Day 5 - ACLS

Protected Code Blues:

  1. Don Airborne PPE prior to starting any BLS/ACLS protocol

  2. Wear an N95 mask, limit number of people in the room to only those strictly necessary

  3. Avoid aerosol generating procedures

    • Airway should be addressed only by an experienced specialist

    • No bag mask ventilation

    • Pause CPR during intubation

Important Roles to Establish during Code Blues

  • Code Leader - stands at the head of the bed

  • RN to establish IV access

    • Ideally either IO access or 2-3 large bore IVs

  • RN to administer medications

  • Timer/Recorder - needs to announce pulse check every 2 minutes

  • CPR line-up - monitor closely for fatigue and swap out if CPR quality is deteriorating

  • Airway specialist

    • Usually includes anesthetist/critical care physician + respiratory therapist

  • Pulse checker

    • Should always have hand on femoral pulse even during CPR

  • Cardiac monitor/Defibrillator manager

Identify and treat any reversible causes (Hs &Ts)

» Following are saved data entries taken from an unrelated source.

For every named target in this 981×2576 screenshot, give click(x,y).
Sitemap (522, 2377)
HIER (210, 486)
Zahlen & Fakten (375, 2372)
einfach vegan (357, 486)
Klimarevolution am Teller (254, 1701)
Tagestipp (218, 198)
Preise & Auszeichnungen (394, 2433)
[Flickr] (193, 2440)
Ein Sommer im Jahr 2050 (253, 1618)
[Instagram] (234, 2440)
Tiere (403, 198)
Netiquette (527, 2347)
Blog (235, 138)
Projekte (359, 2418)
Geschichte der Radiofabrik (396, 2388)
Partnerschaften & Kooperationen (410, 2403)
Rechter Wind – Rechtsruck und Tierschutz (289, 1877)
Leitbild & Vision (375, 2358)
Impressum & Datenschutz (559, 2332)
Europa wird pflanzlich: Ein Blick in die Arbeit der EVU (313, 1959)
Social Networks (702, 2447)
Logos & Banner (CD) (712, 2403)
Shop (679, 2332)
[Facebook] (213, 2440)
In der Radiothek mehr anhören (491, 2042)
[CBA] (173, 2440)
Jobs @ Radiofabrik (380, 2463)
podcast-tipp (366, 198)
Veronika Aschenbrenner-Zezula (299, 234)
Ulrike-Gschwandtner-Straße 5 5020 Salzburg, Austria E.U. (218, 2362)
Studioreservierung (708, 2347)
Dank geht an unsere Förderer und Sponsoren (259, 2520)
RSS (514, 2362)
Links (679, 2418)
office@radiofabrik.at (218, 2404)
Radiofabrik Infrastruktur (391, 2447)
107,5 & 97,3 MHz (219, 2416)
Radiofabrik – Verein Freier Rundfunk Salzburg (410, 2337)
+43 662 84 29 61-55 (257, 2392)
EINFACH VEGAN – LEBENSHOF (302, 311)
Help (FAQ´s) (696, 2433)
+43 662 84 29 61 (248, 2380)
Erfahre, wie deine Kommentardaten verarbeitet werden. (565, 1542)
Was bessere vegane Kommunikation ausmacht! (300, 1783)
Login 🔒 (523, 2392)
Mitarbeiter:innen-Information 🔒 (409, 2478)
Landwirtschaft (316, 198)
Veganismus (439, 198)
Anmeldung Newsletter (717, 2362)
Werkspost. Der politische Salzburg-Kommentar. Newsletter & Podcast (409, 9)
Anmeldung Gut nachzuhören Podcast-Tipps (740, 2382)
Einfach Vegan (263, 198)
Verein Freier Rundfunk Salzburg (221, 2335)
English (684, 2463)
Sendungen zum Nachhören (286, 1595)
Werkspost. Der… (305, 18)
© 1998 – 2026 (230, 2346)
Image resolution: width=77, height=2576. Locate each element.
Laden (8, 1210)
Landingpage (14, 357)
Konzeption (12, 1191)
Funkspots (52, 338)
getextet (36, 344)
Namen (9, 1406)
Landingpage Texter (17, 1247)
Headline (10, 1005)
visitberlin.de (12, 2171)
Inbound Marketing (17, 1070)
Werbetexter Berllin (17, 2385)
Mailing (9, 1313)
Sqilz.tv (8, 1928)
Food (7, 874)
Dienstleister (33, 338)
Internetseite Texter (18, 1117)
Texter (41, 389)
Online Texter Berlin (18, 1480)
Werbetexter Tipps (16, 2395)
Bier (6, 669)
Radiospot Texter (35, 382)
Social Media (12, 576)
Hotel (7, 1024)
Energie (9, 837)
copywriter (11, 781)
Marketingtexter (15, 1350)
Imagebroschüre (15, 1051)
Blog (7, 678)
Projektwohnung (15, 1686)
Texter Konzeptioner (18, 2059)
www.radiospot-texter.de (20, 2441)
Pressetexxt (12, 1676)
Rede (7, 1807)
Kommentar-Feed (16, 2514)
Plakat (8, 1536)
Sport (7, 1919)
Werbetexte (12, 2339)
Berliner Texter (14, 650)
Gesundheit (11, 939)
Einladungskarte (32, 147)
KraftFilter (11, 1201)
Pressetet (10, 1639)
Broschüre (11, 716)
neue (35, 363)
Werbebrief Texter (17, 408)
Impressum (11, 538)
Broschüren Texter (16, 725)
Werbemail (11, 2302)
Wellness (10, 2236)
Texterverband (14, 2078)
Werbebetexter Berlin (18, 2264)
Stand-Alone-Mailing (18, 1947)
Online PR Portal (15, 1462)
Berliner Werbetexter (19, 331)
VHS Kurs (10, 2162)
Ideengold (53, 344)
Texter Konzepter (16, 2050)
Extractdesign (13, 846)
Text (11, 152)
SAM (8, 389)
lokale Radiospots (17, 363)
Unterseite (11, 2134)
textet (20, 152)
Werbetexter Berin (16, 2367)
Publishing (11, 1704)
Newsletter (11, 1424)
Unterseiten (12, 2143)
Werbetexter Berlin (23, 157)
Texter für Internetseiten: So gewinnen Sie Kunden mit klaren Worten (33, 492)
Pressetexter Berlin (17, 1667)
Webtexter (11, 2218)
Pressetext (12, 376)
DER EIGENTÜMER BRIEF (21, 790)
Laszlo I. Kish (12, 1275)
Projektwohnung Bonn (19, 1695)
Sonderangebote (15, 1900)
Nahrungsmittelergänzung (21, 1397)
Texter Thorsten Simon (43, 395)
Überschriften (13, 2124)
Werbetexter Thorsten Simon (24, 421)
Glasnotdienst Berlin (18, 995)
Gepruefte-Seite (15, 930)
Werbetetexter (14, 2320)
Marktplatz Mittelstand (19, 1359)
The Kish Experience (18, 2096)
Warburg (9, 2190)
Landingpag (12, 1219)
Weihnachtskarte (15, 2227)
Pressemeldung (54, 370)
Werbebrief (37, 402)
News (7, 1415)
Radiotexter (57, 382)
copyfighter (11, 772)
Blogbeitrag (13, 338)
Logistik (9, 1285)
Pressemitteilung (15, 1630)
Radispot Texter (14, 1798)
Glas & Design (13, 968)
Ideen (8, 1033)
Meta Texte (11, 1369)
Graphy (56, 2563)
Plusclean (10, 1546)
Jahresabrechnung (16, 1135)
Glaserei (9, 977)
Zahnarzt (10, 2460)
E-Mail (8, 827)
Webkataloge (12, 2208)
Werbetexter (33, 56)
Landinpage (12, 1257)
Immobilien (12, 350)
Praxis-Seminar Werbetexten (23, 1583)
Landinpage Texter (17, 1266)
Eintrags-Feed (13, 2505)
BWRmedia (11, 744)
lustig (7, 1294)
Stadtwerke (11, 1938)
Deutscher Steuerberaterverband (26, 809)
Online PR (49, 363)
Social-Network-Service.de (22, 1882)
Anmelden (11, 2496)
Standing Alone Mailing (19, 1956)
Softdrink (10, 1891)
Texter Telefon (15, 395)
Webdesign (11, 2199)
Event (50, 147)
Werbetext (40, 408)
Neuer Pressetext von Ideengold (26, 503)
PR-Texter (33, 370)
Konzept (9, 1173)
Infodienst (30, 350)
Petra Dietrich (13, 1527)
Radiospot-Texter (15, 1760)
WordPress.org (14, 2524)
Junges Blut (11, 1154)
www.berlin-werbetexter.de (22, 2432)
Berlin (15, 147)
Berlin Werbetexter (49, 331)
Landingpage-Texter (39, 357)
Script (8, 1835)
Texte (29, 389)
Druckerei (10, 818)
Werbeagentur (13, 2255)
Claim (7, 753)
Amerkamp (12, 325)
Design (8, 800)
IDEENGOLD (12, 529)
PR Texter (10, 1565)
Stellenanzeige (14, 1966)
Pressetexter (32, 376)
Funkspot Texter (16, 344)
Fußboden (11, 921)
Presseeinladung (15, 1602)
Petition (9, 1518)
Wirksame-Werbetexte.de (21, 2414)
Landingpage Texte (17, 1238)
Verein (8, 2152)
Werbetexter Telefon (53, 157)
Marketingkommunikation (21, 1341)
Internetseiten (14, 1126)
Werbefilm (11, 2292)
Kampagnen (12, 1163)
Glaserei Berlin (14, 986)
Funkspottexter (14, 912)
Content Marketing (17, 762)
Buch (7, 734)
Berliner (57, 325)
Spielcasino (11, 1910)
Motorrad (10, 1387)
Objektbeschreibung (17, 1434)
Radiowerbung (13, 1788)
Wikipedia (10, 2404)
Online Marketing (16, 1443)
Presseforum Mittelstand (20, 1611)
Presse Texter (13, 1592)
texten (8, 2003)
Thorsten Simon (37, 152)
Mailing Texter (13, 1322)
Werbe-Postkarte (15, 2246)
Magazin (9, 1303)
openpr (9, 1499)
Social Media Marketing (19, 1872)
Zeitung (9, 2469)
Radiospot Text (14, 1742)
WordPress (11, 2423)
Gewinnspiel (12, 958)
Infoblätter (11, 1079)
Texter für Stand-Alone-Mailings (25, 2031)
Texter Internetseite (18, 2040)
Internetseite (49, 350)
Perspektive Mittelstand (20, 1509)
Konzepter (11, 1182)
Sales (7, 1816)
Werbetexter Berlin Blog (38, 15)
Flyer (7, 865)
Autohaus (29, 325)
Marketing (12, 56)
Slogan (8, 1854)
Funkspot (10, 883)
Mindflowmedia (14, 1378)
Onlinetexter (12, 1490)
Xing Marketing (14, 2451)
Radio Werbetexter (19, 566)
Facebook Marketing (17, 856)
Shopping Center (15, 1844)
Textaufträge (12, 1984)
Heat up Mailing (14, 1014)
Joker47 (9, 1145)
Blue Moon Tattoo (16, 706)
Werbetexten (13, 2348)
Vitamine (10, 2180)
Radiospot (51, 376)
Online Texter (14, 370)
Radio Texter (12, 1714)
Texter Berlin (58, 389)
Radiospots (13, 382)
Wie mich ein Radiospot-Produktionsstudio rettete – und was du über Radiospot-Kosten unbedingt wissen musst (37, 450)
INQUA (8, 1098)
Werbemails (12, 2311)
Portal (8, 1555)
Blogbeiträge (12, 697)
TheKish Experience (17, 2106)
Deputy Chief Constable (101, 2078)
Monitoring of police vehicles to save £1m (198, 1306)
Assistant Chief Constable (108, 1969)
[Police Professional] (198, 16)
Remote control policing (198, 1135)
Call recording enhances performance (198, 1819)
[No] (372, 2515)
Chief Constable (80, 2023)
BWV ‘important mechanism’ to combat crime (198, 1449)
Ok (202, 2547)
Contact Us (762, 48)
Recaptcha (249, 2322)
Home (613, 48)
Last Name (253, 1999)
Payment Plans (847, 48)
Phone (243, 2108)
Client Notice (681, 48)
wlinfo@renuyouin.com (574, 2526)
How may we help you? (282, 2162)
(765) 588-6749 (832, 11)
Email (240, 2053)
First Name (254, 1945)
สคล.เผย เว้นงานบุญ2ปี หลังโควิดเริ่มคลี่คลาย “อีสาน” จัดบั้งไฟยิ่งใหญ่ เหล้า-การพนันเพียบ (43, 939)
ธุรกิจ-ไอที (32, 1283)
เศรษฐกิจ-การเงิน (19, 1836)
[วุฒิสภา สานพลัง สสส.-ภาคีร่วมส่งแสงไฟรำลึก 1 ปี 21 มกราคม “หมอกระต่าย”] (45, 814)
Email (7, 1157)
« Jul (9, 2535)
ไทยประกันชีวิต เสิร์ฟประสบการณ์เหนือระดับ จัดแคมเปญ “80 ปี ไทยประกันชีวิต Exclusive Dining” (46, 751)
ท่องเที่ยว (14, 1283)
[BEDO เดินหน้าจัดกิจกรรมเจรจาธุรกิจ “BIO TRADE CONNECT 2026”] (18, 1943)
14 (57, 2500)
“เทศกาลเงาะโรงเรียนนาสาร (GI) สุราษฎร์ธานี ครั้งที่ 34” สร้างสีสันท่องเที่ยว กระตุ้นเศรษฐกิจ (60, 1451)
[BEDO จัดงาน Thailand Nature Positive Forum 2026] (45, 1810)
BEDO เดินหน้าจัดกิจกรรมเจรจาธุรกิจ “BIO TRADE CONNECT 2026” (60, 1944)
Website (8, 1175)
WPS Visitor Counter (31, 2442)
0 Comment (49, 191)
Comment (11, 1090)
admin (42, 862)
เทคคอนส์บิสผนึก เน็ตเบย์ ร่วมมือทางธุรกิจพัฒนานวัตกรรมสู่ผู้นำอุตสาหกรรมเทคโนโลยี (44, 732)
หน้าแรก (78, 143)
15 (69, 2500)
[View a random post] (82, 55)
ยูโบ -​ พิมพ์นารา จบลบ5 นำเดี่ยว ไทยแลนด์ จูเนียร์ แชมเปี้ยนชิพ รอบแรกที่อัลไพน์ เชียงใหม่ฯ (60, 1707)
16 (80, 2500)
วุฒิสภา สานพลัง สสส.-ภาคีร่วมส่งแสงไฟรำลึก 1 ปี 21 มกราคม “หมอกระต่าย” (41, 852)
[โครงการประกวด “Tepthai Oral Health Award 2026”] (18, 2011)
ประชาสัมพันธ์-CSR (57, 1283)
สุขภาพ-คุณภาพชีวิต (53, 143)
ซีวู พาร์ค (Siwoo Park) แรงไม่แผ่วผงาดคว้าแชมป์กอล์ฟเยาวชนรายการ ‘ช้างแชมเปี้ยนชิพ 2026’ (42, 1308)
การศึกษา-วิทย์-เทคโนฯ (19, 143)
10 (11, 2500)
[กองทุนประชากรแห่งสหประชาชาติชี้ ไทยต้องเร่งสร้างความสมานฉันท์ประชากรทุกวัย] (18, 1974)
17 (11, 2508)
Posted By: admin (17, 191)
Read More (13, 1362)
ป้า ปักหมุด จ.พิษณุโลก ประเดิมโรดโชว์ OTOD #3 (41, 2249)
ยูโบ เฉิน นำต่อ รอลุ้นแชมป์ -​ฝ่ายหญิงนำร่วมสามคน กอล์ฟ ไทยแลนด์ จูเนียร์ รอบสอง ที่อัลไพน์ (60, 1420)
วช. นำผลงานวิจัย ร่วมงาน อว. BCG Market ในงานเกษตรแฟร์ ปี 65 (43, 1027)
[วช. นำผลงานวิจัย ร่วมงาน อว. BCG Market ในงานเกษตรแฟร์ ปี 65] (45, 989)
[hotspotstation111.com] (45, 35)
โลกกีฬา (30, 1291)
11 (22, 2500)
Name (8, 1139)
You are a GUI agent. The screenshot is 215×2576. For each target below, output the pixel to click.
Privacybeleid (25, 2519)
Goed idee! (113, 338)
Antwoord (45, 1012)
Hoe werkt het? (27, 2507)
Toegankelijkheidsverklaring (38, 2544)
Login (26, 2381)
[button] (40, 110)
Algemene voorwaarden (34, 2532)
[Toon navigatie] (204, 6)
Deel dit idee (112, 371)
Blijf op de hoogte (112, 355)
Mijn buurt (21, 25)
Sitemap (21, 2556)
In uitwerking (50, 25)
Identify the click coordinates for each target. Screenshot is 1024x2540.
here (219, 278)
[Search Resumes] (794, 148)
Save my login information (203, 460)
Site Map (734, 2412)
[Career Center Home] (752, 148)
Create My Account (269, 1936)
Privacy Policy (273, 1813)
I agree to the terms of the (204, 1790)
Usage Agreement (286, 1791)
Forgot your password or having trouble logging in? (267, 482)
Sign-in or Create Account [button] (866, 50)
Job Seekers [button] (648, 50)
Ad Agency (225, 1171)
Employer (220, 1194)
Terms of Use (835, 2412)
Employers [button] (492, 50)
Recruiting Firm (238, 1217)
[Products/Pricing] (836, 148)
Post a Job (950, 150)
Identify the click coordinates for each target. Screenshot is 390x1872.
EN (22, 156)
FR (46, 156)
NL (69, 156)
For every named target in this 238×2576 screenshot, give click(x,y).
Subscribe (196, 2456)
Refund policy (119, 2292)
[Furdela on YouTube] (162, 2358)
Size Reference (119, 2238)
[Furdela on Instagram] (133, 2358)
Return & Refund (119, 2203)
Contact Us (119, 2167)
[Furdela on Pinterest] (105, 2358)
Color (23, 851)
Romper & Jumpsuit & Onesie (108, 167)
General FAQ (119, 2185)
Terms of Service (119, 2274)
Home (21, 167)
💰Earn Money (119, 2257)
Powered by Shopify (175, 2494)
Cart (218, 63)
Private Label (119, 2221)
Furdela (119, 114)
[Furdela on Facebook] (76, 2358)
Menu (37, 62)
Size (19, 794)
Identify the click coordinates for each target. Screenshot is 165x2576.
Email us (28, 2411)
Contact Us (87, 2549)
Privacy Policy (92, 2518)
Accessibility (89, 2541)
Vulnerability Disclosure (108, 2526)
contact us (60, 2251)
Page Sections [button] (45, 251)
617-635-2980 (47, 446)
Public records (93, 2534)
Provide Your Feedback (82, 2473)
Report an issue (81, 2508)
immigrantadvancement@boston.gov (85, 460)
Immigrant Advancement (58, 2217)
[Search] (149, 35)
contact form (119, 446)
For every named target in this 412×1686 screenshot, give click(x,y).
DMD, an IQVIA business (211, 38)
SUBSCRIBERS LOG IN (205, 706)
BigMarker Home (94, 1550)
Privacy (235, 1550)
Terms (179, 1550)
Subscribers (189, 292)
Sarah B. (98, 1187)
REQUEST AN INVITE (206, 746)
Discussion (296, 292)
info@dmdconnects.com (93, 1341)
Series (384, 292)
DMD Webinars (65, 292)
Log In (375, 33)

  • Hypovolemia - give volume

  • Hypoxia - supplemental oxygen/intubation

  • Hydrogen ions (acidosis) - give bicarbonate

  • Hypo/hyperkalemia - calcium gluconate, D50W & 10units IV insulin to shift (if hyper)

  • Hypothermia - rewarm

  • Tension pneumothorax - needle decompression/chest tube insertion

  • Tamponade (cardiac) - pericaridiocentesis

  • Toxins

  • Thrombosis (pumonary) - thrombolytics

  • Thrombosis (coronary) - thrombolytics

2018 AHA updates to ACLS algorithm

  1. Amiodarone OR lidocaine can be used for VT/VF arrest unresponsive to defibrillation

  2. The routine use of magnesium for cardiac arrest is not recommended

  3. There is insufficient evidence to use beta blockers after achieving ROSC

  4. There is insufficient evidence to support or refute the routine use of lidocaine early (within the first hour) after ROSC.